People blame all the money sluicing round the art world. They blame the internet and the rise of the blogger. They blame the dumbing-down of newspapers and the replacement of criticism with the sparkling, if vapid, preview featurette, and the artist-as-celebrity photo opportunity profile. Who cares about the art or the concepts?…

Jerry Saltz, art critic for New York Magazine, has complained: “At no time in the last 50 years has what an art critic writes had less effect on the market than now.” Whatever he writes, Saltz believes, has no effect. Might as well shrug and walk away. I just wonder why a critic even cares that their writing has such a negligible influence on the market. Although there has been a certain pleasure, on one or two occasions, in making Charles Saatchi stupendously angry, I couldn’t care less if collectors pay any attention to me or not.

Some critics think that the fact that there’s so much bad art around means that it is a great time to be writing about art, which is like saying that because of the plague, what a great time the 14th century was to be an undertaker. Critics aren’t doctors. We can’t fix things. We are not here to tell artists what to do. They wouldn’t listen anyway. Maybe the word criticism has become part of the problem. Or the problem is that we are asking the wrong thing of the critic: critics are not the painting police nor the sculpture Swat team, not market regulators nor upholders of eternal values (there aren’t any). Those who think they have a role to play in this regard are as jumped up as they are unreadable. Criticism might blow the whistle on overhyped art, flabby curating, moribund institutions or the odd fly-blown administrator, but that is because you cannot divorce art from its context.

Being iconoclastic, slagging off artists and institutions, gets a critic noticed. Anger, undeniably, is also a good motive for writing in the first place. Controversy, the smell of blood, the whiff of scandal - this makes careers. It also sells newspapers and magazines. Of course it is the duty of the critic to be iconoclastic, and to be reckless; but critical terrorism is no good as a long-term strategy. It becomes predictable, and the adrenaline buzz soon wears off. It is also disingenuous, and ultimately a false position. There is such a thing as bad faith, and lousy opinions.

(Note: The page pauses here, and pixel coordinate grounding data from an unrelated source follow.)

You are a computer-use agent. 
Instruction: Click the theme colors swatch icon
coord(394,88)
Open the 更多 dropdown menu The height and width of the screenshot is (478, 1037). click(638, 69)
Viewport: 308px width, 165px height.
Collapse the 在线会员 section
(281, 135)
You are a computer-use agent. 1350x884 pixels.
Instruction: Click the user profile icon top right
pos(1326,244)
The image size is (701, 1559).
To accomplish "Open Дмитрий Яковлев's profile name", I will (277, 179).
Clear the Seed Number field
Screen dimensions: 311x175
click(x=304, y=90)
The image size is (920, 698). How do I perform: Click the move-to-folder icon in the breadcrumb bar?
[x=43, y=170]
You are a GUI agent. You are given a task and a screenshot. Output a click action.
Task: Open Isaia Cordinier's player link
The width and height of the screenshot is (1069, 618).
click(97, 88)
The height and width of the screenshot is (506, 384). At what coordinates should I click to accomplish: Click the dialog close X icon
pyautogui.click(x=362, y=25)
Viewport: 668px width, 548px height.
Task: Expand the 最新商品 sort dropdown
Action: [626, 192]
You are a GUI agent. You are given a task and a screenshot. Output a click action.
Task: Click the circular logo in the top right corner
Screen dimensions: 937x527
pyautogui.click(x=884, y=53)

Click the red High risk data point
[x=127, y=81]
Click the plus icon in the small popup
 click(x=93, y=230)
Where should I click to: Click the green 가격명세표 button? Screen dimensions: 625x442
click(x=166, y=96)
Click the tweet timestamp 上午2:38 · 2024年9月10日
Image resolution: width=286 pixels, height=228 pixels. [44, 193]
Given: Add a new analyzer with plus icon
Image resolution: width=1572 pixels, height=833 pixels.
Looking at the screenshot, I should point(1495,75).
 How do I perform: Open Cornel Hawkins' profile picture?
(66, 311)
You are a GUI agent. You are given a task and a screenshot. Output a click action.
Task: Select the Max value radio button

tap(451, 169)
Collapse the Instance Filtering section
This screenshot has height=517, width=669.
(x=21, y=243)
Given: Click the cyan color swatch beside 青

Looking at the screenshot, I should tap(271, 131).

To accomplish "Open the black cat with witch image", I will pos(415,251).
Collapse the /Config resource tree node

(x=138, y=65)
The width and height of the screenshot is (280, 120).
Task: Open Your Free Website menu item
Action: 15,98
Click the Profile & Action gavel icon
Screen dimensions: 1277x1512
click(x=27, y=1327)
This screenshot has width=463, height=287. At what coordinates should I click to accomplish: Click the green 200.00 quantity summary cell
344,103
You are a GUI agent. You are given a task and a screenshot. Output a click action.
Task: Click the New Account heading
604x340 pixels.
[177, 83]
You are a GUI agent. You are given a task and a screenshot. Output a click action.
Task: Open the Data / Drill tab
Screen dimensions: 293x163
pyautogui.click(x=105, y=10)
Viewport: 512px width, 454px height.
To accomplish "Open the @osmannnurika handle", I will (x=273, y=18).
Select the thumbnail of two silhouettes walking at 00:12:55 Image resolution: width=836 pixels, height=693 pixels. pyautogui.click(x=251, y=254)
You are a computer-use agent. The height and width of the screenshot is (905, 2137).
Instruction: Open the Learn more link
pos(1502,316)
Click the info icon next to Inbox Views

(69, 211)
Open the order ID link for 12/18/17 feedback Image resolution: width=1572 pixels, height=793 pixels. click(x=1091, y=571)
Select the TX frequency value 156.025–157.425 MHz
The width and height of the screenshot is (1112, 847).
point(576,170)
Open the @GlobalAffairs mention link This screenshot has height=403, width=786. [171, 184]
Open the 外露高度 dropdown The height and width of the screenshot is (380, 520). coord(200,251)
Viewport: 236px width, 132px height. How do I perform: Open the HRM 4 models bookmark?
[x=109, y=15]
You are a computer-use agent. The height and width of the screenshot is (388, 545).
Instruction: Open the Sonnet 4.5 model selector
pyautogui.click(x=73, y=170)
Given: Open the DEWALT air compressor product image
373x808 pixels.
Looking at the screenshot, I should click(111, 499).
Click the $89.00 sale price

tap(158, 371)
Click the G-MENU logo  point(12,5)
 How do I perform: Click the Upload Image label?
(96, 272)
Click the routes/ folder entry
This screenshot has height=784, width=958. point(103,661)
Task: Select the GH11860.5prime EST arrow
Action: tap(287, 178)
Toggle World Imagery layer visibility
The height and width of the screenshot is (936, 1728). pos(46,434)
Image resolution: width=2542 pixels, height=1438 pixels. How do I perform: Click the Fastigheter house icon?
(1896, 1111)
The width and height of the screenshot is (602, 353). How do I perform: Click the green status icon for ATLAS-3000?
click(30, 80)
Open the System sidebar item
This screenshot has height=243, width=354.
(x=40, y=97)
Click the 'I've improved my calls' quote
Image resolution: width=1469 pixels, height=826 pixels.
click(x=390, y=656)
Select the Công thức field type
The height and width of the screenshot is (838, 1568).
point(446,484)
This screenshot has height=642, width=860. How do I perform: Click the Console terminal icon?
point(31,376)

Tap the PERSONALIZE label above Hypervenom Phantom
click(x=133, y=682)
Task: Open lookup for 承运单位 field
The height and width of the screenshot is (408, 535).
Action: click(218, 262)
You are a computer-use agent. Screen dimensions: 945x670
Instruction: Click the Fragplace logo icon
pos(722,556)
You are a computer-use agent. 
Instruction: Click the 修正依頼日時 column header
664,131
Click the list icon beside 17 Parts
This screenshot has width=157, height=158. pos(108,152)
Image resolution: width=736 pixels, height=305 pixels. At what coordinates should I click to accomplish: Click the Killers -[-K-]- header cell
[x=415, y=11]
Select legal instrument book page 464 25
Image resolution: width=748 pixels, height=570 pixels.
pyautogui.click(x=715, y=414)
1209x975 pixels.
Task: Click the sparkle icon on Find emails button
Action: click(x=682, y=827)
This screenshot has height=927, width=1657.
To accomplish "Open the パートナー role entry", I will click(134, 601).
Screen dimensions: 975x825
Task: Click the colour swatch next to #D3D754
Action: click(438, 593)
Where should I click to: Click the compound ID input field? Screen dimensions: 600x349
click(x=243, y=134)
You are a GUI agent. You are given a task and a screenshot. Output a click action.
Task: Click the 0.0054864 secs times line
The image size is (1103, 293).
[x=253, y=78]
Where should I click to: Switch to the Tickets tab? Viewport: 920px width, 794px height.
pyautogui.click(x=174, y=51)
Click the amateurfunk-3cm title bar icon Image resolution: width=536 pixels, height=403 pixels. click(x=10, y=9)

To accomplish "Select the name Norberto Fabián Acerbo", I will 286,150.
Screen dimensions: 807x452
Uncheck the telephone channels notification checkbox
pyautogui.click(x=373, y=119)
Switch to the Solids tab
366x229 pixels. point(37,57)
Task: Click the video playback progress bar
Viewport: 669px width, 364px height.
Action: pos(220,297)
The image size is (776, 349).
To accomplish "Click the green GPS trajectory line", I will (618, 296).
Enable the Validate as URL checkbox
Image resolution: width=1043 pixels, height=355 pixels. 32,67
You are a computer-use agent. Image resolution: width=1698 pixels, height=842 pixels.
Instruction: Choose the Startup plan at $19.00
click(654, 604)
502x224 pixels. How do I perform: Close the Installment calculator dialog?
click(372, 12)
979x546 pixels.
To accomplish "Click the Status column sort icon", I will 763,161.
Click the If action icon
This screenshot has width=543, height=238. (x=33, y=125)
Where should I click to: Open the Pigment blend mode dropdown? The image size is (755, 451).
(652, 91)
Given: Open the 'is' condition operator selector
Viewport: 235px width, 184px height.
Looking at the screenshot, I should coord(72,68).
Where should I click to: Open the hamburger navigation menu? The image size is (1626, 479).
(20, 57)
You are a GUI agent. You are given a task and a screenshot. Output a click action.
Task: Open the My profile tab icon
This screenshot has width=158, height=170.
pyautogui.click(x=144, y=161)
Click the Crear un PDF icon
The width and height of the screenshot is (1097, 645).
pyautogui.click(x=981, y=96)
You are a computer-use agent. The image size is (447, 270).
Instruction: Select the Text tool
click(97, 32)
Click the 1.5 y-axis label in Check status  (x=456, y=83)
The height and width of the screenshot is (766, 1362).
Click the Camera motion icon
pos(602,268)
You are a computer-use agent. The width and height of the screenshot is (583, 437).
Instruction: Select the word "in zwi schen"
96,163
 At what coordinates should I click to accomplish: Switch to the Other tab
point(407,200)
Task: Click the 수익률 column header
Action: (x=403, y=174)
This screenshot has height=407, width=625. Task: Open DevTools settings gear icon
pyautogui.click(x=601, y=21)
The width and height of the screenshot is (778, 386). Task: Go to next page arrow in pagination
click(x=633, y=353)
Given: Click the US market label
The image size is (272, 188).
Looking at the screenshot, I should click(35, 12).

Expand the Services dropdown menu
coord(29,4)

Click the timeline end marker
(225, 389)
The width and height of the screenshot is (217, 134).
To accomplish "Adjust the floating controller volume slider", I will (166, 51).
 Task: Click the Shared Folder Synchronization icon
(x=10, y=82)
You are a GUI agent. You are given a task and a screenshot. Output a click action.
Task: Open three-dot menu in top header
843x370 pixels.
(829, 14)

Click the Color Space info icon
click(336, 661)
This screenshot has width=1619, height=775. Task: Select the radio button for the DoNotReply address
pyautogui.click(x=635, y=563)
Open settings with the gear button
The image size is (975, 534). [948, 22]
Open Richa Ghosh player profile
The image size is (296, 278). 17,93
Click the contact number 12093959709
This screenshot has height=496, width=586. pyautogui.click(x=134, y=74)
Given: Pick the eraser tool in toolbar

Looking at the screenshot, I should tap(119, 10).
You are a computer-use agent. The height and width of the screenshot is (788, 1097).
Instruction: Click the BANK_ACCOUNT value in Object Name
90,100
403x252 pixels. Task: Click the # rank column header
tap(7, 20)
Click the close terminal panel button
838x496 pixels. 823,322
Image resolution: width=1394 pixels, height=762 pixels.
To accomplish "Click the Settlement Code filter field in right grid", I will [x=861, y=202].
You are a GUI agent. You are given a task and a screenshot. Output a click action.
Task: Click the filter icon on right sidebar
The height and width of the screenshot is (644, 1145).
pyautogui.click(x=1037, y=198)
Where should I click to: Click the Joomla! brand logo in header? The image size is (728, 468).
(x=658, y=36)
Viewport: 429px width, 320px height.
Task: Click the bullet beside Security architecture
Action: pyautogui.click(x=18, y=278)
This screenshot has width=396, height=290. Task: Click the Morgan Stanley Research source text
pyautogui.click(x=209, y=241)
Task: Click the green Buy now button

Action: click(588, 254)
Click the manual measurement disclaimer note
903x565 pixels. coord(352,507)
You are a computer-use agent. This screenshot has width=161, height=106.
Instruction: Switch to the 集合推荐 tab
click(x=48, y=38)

Getting things wholly wrong is also a critical prerogative. But, again, it is no good just turning up with a lot of fixed opinions and then complaining that the art doesn’t measure up to your impossible requirements and unassailable prejudices. Some critics make you wish you didn’t like art at all.

The Guardiann

Sunday, April 27, 2008

Latest Publictation (25/04/08)

The Apotheosis of James I
Tate Britain
until 20 June

Off to the left at the far end of Tate Britain's Neoclassical Sculpture exhibition, tucked away where few will find it, is a small display centred on a sketch by Rubens that the gallery wishes to add to its collection. By Rubens? For Tate Britain? What has a painting by a Flemish artist who began to get into his stride some four centuries ago to do with the duties and responsibilities of any part of the Tate Empire? To this, precious little is the sane man's answer, though any dab-hand casuist can easily conjure arguments in favour of its hanging in this Tate, for Rubens was the most important European artist ever to visit Britain, was knighted, given extravagant gifts of jewellery and even offered the post of Court Painter by Charles I, and awarded an MA by the University of Cambridge. But — and it is an overwhelmingly important but — in the nine months that he spent in London between late May 1629 and late February 1630, he had no influence on English art; the sympathy and grandeur of his portraiture established no heritage, his profound interest in landscape did not divert the stilted doll's house work of the topographer towards the wilder shores of realism, and his baroque allegories and apotheoses were way beyond the imaginations of all the plodding numbskulls here.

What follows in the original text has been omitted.